La sonrisa de Vázquez se hizo maliciosa.
– Con lo que no contaba Pajarito de Soto -continuó- era con que usted y Teresa, su mujer, le habían estado poniendo los cuernos a sus espaldas. No se asombre de que lo sepa, Miranda, amigo mío. La propia Teresa me lo contó todo. Sí, di con ella en su actual residencia. No, no le diré dónde para. Me rogó que no lo hiciera y yo, compréndame, soy un caballero. Por Teresa supe de su aventura sentimental y, al propio tiempo, de la carta. Léala: va dirigida a usted, al fin y al cabo. Yo, por supuesto, la he abierto. Tendrá que disculparme una vez más. La profesión, ya sabe…
Abrí el sobre y leí la carta. Era muy breve, apenas unas notas apresuradas, escritas con letra temblorosa.
«Javier: Lepprince es el culpable de mi muerte. Él y un espía llamado Pratz venden armas a los alemanes a espaldas de Savolta. Cuida de Teresa y desconfía de Cortabanyes.»
Doblé el papel, lo introduje de nuevo en el sobre y se lo devolví a Vázquez.
– El remordimiento provocado por el adulterio hizo que usted y Teresa optaran por no verse. Teresa huyó de Barcelona con su hijo y la carta se fue con ellos. Y mientras la carta viajaba por España perdida entre pañales, aquí los hombres se mataban por su posesión. Ya ve si la vida es complicada, querido Miranda -reflexionó el comisario.
El segundo acto de la tragedia empezó cuando el comisario Vázquez, insatisfecho del sesgo que habían tomado los acontecimientos, se decidió a desenterrar el caso y empezó a establecer conexiones entre sucesos aislados. Recordó a Nemesio Cabra Gómez y resolvió ir a verle al sanatorio donde permanecía enclaustrado desde hacía un año e interrogarle si su estado se lo permitía. Nemesio volvió a mencionarle la carta de Pajarito de Soto y citó mi nombre. Vázquez creyó ver claro y acudió a mi casa, pero mi torpeza me salvó de sus sospechas. Excluido yo, sólo quedaba Lepprince. Éste, que tenía vigilados los pasos del comisario, no perdió el tiempo. Su posición le había granjeado amistades influyentes y consiguió que desterraran al comisario.

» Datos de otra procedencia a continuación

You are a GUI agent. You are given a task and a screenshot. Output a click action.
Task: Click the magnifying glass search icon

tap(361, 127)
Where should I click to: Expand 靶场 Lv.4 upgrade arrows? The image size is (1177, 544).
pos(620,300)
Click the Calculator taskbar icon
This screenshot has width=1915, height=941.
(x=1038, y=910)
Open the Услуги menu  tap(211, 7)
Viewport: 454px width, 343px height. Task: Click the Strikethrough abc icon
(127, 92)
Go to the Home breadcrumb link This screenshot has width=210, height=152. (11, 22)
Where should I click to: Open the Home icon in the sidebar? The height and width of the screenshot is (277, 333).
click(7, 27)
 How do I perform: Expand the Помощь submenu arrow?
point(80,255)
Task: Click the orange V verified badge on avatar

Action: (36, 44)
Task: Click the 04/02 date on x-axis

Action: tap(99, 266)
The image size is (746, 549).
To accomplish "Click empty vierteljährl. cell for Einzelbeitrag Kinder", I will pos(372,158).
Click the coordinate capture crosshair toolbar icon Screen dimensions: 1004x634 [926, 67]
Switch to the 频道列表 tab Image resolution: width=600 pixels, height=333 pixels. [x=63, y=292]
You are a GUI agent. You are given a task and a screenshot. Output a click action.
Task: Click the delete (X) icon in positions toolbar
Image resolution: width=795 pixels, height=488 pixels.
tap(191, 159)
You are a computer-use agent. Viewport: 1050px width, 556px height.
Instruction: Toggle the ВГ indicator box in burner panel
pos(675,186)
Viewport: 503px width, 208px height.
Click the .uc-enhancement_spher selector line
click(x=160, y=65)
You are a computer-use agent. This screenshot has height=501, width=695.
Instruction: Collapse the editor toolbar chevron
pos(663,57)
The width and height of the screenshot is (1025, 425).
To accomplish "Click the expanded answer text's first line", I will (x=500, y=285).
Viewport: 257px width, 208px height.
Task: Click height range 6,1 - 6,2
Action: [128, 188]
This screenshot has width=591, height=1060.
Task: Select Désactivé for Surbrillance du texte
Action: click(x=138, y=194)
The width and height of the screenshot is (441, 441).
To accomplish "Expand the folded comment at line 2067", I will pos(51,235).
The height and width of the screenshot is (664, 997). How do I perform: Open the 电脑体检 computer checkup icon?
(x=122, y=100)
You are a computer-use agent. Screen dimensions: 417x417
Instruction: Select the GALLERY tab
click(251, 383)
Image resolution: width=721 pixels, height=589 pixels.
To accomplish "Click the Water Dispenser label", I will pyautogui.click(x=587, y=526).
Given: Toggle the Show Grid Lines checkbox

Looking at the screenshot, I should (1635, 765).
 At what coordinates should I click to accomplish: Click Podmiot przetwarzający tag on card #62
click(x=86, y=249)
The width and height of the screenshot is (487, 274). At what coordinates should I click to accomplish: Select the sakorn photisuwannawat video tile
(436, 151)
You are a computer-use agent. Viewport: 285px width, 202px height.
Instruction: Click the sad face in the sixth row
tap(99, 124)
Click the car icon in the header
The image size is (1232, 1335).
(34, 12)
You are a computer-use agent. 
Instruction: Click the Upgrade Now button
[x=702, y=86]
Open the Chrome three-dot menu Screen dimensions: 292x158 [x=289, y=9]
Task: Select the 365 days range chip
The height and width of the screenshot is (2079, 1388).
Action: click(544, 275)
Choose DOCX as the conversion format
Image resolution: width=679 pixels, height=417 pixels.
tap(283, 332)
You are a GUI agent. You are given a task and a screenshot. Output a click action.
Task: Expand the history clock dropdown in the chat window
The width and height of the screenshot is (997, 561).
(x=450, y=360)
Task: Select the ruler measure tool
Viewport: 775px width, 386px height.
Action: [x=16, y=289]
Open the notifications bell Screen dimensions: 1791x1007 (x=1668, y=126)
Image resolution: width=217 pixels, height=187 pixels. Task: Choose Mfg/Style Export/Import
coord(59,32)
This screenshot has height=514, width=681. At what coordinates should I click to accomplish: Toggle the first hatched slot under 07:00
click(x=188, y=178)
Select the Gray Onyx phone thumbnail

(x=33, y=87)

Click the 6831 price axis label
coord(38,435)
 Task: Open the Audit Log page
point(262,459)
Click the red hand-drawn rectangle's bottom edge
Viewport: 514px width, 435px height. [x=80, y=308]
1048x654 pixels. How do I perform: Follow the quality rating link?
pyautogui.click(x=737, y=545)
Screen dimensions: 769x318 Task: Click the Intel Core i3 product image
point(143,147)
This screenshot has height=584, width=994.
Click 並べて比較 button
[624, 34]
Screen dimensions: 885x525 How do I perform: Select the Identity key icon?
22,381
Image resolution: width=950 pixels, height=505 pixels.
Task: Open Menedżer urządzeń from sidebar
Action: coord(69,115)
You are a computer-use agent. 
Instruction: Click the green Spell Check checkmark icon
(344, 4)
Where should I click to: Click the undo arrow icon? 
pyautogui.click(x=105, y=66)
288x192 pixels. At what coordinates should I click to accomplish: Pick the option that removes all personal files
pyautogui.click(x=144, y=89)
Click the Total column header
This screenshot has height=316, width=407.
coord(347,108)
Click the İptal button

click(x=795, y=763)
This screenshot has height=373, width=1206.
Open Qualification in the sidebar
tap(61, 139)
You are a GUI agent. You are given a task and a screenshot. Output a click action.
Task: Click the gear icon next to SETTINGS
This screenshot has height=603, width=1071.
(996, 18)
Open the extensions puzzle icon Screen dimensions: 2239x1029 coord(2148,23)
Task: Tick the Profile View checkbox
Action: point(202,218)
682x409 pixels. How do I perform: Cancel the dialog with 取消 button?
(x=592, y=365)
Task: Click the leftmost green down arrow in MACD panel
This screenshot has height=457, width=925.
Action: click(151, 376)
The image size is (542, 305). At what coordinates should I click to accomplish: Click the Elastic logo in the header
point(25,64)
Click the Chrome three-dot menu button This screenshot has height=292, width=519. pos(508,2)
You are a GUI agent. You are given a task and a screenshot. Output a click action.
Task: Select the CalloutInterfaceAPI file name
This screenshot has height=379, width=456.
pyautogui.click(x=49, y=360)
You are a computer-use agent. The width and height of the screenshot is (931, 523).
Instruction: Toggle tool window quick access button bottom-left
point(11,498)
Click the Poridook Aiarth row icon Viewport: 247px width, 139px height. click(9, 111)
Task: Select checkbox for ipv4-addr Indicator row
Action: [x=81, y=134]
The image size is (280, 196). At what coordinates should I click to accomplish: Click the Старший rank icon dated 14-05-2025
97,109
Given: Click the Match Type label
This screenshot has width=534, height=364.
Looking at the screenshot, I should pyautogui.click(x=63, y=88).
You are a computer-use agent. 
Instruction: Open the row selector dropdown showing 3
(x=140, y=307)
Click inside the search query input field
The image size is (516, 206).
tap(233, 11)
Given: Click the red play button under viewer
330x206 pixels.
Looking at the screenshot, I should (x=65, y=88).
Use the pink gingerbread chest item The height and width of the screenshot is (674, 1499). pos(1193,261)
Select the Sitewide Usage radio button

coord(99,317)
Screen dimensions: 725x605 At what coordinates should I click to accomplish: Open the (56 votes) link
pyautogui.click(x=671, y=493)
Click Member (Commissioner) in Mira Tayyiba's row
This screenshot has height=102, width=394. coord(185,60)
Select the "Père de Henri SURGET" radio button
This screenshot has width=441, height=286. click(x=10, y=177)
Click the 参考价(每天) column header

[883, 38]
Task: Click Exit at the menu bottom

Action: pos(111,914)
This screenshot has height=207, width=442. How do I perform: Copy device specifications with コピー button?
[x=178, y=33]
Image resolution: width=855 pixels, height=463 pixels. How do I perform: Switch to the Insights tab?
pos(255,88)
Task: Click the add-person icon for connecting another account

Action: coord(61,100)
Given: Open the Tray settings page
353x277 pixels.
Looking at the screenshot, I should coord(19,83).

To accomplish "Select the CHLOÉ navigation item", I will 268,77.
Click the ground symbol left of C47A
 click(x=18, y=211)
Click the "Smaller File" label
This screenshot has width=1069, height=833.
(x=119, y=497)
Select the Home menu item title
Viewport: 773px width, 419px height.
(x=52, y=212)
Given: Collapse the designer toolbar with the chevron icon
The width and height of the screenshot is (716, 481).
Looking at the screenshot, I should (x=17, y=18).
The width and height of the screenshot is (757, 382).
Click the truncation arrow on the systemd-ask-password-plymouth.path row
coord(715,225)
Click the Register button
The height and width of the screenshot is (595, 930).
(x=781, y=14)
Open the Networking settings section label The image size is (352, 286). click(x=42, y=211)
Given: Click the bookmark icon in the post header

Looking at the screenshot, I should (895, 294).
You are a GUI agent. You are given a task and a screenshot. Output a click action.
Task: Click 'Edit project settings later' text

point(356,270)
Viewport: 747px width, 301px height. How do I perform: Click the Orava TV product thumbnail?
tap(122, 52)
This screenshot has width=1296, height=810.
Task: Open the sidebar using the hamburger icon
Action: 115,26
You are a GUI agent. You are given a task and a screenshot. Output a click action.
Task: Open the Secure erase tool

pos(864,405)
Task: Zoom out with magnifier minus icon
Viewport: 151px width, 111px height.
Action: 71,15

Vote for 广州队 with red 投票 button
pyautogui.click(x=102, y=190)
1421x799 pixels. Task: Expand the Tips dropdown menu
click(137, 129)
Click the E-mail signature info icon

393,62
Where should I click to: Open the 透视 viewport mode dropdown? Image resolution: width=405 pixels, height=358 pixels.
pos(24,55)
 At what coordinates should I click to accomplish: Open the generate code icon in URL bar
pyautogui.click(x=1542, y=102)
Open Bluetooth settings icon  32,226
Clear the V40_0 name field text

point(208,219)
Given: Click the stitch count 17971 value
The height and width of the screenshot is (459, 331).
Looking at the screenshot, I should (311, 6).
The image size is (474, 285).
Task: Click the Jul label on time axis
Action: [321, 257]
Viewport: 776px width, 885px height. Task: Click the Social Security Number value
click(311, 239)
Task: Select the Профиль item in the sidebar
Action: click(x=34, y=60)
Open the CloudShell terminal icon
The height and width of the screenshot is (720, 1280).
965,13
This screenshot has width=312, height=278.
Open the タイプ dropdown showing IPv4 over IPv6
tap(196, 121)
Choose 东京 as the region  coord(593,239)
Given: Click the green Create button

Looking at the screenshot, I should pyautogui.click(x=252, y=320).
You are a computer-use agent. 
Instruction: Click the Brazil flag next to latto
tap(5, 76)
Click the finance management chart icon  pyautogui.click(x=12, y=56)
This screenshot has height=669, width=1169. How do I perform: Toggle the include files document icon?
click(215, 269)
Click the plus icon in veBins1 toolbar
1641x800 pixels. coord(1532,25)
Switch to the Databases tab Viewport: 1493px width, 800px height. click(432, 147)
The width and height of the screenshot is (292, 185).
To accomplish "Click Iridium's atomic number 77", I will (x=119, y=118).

– Quizá pensó en matarme -fanfarroneó Vázquez-, pero no se mata a un comisario de la brigada social así como así.
Libre de Vázquez, Lepprince pudo respirar al fin, pero un hecho imprevisible torció su vida. María Coral, a quien Lepprince seguía amando, volvió a Barcelona. Pratz la localizó -la dueña del cabaret me dijo, cuando fui a preguntar por la dirección de la gitana, que otro hombre me había precedido con idéntica intención- y sin avisar a Lepprince resolvió acabar con ella. Es casi seguro que la envenenó. María Coral habría muerto de no haber sido por mi providencial indiscreción. Lepprince y Pratz debieron de discutir airadamente. El alemán insistía en deshacerse de un testigo tan peligroso, pero Lepprince le disuadió. Casó a María Coral conmigo y reanudó su relación amorosa con la gitana.
– Y ahora viene la moraleja de la historia -dijo el comisario-. Lepprince había matado, robado y traicionado para obtener el dominio de la empresa Savolta, pero una vez lo tuvo en sus manos, la empresa estaba en quiebra.